But listening to this story, I'm reconsidering that position. Bush may still not be as Christian as he wants to appear, but there are some definite religious notions lurking in his policies.
I'm sure this is not an original idea, but it is clear to me now that "extraordinary rendition" could not have come up under any other President, and that it is rooted in a particular religious idea: that of America as "holy ground," as the "shining city on a hill," as the place God has especially blessed. As such, it must be maintained inviolate. That, of course, was the great "sin" of 9/11: that foreigners, using our systems, our technologies, our planes, against us, attacked our "holy ground," penetrated the barrier of the oceans that were supposed to protect "Fortress America," and there could be only one response: destructive retaliation.
Well, that much is hardly unique to America. But now, as a result of that act, we have "extraordinary rendition." And it is justified in part by law. The Supreme Court has never clearly stated that American law applies outside America (unlike, say, Germany, where Donald Rumsfeld can be charged with crimes he did not commit in Germany. I am simplifying here, and I know it.) There are untried and untouched questions of jurisdiction when the American government acts outside the political boundaries of the 50 states. This, too, is a reflection, though, not just of our jursiprudence, but of our "holiness." Holiness requires a boundary, a line, a sharp distinction between "us" and "them," between "here" and "there." It is that distinction that extraordinary rendition exploits.
Consider: American citizens in America are subject to due process. We do not "kidnap" such people off the streets, secret them in "black prisons" somewere in this country, torture them, keep them imprisoned indefinitely, deny them all acess to lawyers or courts. Not here. Not in the holy ground.
But over there, in, say, Ethiopia? Well, that is not holy ground. Outside the bounds of God's chosen country, anything can happen, and those who live there, as well as Americans who go there, can safely be treated as "outlaw," in the old sense of the word: one who is outside the bounds, and so outside the protection, of the law. This is the rest of the world as frontier, as lawless place, a place where order is only established by US military bases and naval carrier groups and ruthless repression in "black prisons" because, after all, "those people" are unholy, and American citizens who mingle with them, who go to live among them, are likewise corrupted. Having placed themselves beyond the protection of the law, therefore, they are undeserving of its protections. And so this Administration defends its extraordinary practice of what can only be considered criminal acts with no warrant in law or national security whatsoever.

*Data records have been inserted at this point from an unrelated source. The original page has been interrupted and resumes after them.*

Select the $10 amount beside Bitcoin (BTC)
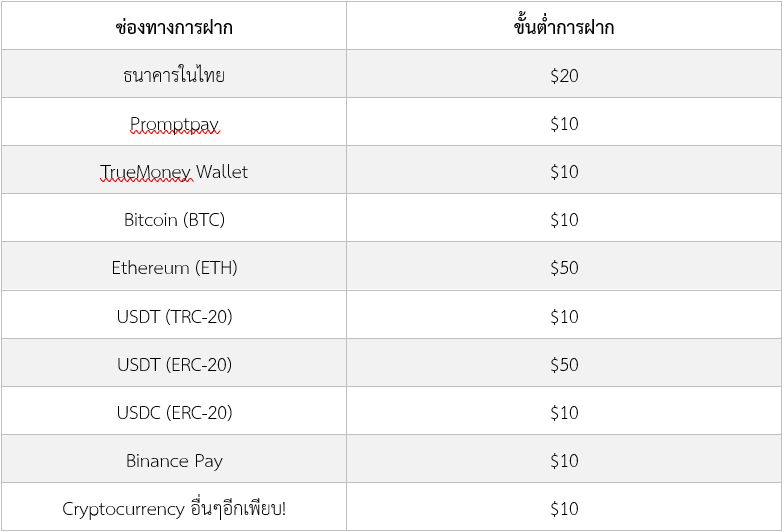Viewport: 783px width, 532px height. pyautogui.click(x=564, y=220)
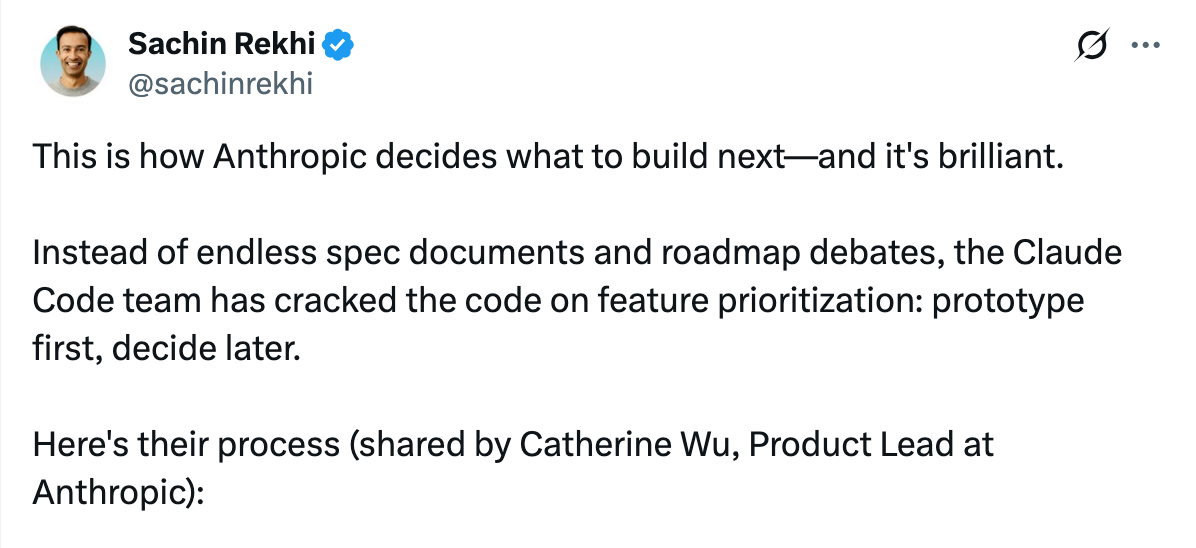The image size is (1196, 548).
Task: Open the @sachinrekhi handle link
Action: (x=220, y=83)

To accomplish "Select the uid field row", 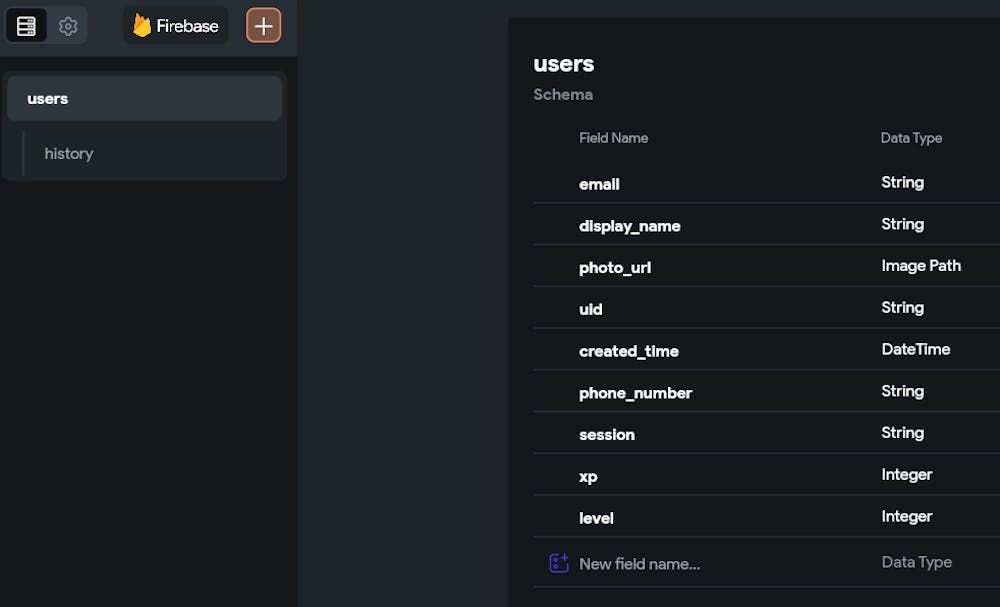I will click(591, 309).
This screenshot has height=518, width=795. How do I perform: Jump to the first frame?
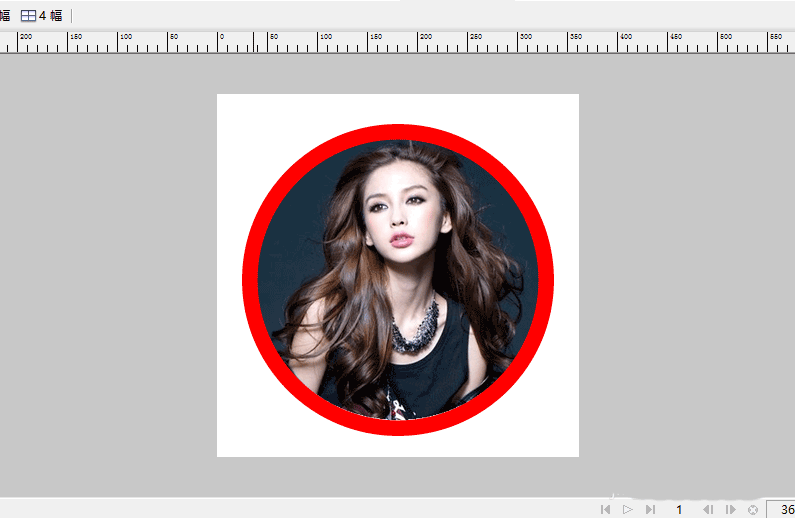605,510
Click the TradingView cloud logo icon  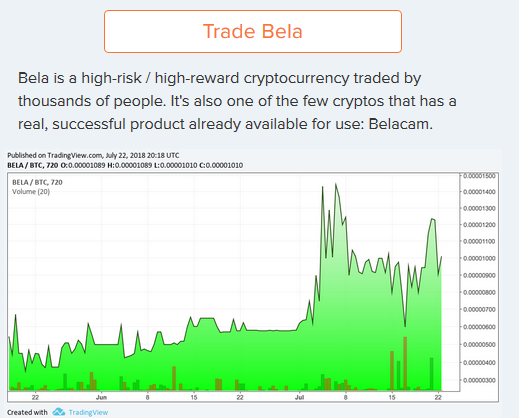point(59,412)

But it is not security they are trying to establish: it is purity. It is holiness. The holy ground has been defiled, and the price of that defilement has been paid in blood. But it cannot be futher defiled with still more "outlaws." So we must do what needs to be done, and keep our holy ground pure. It is not just that we should not know; but that we cannot know. Because what is being done, is being done to keep us holy, to keep us clean; to maintain our blessing.
The rest of the world, who are not blessed as we are, either do not understand the burdens of the blessing, or are jealous of our special favor. Their concerns, therefore, are not to be regarded. We have God on our side. We are God's holy people.
This seems to be the logic behind this Administration's actions. God help us all.
And why do I bring this up today? Coincidence, I suppose:
In a new report published today (5 April), Amnesty International says that 80% of detainees at the US military prison at Guantánamo Bay in Cuba are being held in solitary confinement, often in harsh and inhumane conditions.Things we cannot do "here," we can do "there." After all, in the provinces, like Galilee, the people are so much more barbaric than in the civilized centers, like Rome.
...
Amnesty International UK Director Kate Allen said:
'The entire process at Guantánamo is a travesty of justice, but we have particular concerns over the widespread use of solitary confinement in harsh conditions at the camp.
'With many prisoners already in despair at being held in indefinite detention on a remote island prison, some are dangerously close to full-blown mental and physical breakdown after years of solitary confinement.
'The US authorities should immediately stop pushing people to the edge with extreme isolation techniques and allow proper access for independent medical experts and human rights groups.'
There are approximately 385 men held at Guantánamo Bay and, after an apparent hardening of US operational detention policy in January, around 300 of these are now being held in three units with minimal contact with other prisoners or even prison guards. These units - known as Camp 5, Camp 6 and Camp Echo - are comparable to so-called 'super-max' high security units in the United States.
Unlike mainland super-max prisoners, however, Guantánamo detainees are held indefinitely as 'enemy combatants', face either no trial at all or an unfair one, have no family visits and no independent expert examinations.